WHAT THE TASK REQUIRES: Retype, without any change, the first line of the records and every line after it through the one containing "This screenshot has width=657, height=565.".

Collected data entries:

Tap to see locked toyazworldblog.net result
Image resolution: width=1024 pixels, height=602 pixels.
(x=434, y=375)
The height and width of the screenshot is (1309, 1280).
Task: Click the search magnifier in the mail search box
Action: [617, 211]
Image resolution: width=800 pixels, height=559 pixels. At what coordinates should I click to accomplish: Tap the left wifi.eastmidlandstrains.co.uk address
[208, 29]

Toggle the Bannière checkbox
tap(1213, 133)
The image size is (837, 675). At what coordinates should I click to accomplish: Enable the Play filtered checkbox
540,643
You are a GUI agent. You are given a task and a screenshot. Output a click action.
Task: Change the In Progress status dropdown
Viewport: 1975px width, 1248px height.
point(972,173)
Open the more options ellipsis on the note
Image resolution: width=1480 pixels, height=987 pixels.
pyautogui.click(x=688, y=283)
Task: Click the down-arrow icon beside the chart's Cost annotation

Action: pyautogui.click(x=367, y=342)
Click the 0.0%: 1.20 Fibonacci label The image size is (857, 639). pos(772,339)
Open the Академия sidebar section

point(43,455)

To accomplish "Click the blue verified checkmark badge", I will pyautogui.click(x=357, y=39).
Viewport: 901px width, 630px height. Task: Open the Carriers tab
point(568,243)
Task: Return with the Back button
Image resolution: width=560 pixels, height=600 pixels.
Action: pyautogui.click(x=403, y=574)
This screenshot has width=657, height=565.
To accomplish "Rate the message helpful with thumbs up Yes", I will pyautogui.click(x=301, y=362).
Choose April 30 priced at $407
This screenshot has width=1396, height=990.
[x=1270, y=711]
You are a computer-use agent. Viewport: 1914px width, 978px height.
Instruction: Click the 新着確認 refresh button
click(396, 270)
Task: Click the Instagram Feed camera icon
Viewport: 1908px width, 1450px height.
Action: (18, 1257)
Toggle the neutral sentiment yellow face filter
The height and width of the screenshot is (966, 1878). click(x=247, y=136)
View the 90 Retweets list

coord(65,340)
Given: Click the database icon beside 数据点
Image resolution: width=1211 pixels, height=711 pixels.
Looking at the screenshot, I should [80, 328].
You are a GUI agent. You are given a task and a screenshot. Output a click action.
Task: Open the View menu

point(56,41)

COMPLETED EXERCISE:
Tap to see locked toyazworldblog.net result
Image resolution: width=1024 pixels, height=602 pixels.
(x=434, y=375)
The height and width of the screenshot is (1309, 1280).
Task: Click the search magnifier in the mail search box
Action: [617, 211]
Image resolution: width=800 pixels, height=559 pixels. At what coordinates should I click to accomplish: Tap the left wifi.eastmidlandstrains.co.uk address
[208, 29]

Toggle the Bannière checkbox
tap(1213, 133)
The image size is (837, 675). At what coordinates should I click to accomplish: Enable the Play filtered checkbox
540,643
You are a GUI agent. You are given a task and a screenshot. Output a click action.
Task: Change the In Progress status dropdown
Viewport: 1975px width, 1248px height.
point(972,173)
Open the more options ellipsis on the note
Image resolution: width=1480 pixels, height=987 pixels.
pyautogui.click(x=688, y=283)
Task: Click the down-arrow icon beside the chart's Cost annotation

Action: pyautogui.click(x=367, y=342)
Click the 0.0%: 1.20 Fibonacci label The image size is (857, 639). pos(772,339)
Open the Академия sidebar section

point(43,455)

To accomplish "Click the blue verified checkmark badge", I will pyautogui.click(x=357, y=39).
Viewport: 901px width, 630px height. Task: Open the Carriers tab
point(568,243)
Task: Return with the Back button
Image resolution: width=560 pixels, height=600 pixels.
Action: pyautogui.click(x=403, y=574)
This screenshot has width=657, height=565.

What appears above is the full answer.